■ Source document ■
--------
I have a wonderful son...well, wonderful most of the time. We have a good, strong relationship and speak often. He is married to a truly lovely and loving woman with whom we all have a good relationship. What concerns me is the way he so often speaks to her in front of us: he belittles her because she hasn't done something the way HE thinks it should be done. I know she can be somewhat ditsy, and her lack of organisation would probably drive me mad if I lived with her, but it actually hurts me when he speaks so disrespectfully to her (he didn't get this from us), especially in front of us (not that he should be disrespecting her at any time).

I have tried never to interfere in my children's marriages, but after seeing this behaviour on many occasions, I really feel I need to make him aware of something he may not realise. Should I keep my mouth shut - or try to say something (probably by email?) and what should I say?

Craftycat Wed 20-Jul-16 18:45:27

If I was there when he said it I would definately say something- maybe in a slightly joking manner firstly. I would also compliment her when he was there & if this fails I would have a quiet word with him but then I know I could do that with both my sons. I think I might even tell her to give as good as she gets if you have a good relationship with her. My DH can be a bit ascerbic at times but I go straight back at him especially if it is in company. He thinks he is being funny but I'm not putting up with that.
--------
■ Set tasks ■
(a) In the forum post about a son's treatment of his wife, why does the parent feel the need to say something despite trying never to interfere in the children's marriages? Answer in one to three sentences.
(b) Retype part of the forum post word for word, beginning at the words "I have tried" and stopping after "should I say?".
--------
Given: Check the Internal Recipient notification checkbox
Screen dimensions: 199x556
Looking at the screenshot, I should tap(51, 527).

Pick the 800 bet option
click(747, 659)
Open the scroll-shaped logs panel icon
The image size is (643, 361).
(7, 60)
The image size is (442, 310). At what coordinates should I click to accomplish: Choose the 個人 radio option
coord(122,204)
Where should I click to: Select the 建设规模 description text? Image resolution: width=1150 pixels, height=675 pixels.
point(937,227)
--------
■ Results of the exercise ■
(a) The parent has seen the son belittle his wife on many occasions. Because of that, the parent feels the son should be made aware of something he may not realize.

(b)
I have tried never to interfere in my children's marriages, but after seeing this behaviour on many occasions, I really feel I need to make him aware of something he may not realise. Should I keep my mouth shut - or try to say something (probably by email?) and what should I say?